勝手に腕が動いて、両手に提げたランチボックスと水筒を、上腕を鍛えるときのように持ち上げたり下げたりした。
「あ、また自動太極拳かなと思ったらさ、それは家に持ち込まないで、全部手放して置いておけ、て言うんだよ」
「ランチボックスと水筒を?」
「違う違う。今日あったネガティブな出来事とか思いとか」
「(* ̄- ̄)ふ~ん」
「で、勝手に動く腕の体操をしていたら、おへその前に、こう、すっごいきれいなオーラがまあるく見えた」
「へえー、オーラが (* ̄- ̄) それで?」
「なんかすごいよかったよ」
「そりゃよかったねえ」
なんだかよくわからないけど、よかったそうなのでよかった。
こんな夫が、ふわふわ生きているかというとそうでもない。
スーパーに行ったら、ロメインレタスの棚の前で夫が
「1パウンドが5ドル48セントになってる!」
と言う。
実は私は、スーパーではほとんど値段を見ないで買うので、物の値段をよく知らない。
貧乏性にできている私は、値段を見ると、お金がなくなってしまうという恐れに取りつかれてしまい、恐ろしいことに実際にそうなっていく過去の実績がある。
そして50円でも安いものを探し、「品質より、欲しいものより、安いものが似合う私」というふうに、自己価値が下がってしまうオマケ付き。

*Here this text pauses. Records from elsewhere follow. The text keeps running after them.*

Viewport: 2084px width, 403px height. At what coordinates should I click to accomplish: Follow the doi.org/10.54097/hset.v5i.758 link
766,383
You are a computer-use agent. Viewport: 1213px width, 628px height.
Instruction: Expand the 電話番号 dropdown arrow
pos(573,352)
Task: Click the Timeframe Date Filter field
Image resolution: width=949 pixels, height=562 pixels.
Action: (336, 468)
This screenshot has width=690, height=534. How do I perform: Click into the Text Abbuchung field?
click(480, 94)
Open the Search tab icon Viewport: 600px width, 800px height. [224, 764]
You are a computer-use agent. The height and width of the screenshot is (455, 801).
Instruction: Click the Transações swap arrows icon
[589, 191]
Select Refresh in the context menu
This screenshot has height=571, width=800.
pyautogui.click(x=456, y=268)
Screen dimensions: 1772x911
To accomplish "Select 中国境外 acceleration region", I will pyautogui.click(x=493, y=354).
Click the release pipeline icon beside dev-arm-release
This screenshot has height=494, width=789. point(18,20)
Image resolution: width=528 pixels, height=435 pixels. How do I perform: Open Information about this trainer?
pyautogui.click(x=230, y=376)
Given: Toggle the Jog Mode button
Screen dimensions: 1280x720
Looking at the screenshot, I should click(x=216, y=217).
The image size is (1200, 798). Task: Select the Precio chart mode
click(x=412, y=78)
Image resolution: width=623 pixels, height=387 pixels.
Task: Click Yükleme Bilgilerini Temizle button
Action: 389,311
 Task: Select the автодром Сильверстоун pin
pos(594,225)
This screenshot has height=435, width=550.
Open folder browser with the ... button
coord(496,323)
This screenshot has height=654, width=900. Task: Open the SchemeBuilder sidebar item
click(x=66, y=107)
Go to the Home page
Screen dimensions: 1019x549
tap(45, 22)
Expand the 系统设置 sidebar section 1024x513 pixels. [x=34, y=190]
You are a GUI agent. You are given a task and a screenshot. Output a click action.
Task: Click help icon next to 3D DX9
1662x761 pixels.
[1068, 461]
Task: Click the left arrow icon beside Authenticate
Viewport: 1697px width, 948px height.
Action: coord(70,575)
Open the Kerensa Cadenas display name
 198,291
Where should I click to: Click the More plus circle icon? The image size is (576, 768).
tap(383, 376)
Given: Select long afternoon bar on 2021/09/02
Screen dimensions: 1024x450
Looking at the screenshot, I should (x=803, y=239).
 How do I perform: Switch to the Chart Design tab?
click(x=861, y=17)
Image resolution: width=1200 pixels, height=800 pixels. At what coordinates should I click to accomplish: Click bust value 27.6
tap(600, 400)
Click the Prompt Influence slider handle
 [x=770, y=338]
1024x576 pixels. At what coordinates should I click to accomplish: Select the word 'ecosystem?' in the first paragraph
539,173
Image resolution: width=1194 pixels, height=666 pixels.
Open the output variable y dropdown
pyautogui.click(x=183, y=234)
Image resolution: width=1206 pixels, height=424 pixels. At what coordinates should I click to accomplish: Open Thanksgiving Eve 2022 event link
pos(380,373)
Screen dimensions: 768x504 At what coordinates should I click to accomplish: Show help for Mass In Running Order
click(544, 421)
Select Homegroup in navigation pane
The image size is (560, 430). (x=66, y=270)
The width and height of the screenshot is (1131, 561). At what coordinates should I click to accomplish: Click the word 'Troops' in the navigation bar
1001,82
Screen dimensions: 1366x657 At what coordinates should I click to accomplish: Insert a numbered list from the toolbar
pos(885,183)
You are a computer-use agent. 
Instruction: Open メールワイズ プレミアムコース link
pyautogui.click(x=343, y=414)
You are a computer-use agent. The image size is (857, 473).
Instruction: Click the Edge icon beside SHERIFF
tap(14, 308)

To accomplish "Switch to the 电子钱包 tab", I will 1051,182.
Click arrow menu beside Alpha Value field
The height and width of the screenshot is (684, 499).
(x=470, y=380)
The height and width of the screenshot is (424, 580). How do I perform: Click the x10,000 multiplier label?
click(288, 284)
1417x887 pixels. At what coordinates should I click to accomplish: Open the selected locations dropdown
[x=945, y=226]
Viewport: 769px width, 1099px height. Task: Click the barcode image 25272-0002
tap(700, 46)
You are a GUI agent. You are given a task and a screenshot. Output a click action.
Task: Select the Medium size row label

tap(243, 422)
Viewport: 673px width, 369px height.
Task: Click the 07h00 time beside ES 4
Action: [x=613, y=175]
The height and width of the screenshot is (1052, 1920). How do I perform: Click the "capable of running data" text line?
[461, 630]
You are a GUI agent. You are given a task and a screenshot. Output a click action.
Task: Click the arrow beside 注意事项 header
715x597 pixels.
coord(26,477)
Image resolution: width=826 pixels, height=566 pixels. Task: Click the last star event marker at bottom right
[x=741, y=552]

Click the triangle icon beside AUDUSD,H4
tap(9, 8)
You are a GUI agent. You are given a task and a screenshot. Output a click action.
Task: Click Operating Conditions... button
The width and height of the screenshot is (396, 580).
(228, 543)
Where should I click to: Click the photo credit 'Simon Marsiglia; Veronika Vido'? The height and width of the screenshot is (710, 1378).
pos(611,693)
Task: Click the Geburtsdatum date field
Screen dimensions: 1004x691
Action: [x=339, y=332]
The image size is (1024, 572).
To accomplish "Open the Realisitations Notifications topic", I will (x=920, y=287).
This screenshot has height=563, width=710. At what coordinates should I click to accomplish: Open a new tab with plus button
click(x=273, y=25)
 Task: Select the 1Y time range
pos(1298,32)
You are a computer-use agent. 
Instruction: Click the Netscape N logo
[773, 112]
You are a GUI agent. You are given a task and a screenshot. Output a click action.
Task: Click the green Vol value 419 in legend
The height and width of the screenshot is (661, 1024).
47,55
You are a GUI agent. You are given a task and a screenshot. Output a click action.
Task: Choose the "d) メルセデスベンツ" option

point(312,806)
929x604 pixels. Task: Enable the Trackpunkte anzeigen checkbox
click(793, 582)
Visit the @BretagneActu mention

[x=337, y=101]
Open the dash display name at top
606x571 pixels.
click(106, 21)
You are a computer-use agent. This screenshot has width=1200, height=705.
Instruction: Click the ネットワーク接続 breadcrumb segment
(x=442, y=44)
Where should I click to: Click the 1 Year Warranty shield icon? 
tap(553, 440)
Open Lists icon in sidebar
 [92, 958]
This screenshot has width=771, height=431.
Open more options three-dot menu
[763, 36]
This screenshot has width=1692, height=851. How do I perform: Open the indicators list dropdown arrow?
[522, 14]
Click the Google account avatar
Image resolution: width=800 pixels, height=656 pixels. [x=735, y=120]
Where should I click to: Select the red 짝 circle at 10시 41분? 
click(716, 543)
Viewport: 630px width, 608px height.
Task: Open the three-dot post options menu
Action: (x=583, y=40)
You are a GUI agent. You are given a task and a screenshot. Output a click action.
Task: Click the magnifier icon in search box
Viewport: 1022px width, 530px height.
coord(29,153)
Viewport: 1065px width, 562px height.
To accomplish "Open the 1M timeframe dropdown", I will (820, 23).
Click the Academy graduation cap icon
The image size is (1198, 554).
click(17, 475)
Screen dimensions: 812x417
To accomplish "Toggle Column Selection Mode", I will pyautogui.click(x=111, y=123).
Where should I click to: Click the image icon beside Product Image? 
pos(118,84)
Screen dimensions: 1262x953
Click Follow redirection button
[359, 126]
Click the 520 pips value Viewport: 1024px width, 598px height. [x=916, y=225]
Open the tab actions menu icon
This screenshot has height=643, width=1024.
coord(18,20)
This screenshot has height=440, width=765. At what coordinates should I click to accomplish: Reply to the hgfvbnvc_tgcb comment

それで、せめてスーパーでは値札を気にせずに買う、という訓練をしているうちに、本当に値段に疎くなってしまったというわけなのだ。
「私、ロメインレタスがいくらか知らない」
と私が言うと、
「えー、値段見ないの?僕はいつもしっかり見てる。一昨日までは3ドルだった」
うちの不思議ちゃんはふわふわちゃんではないらしい。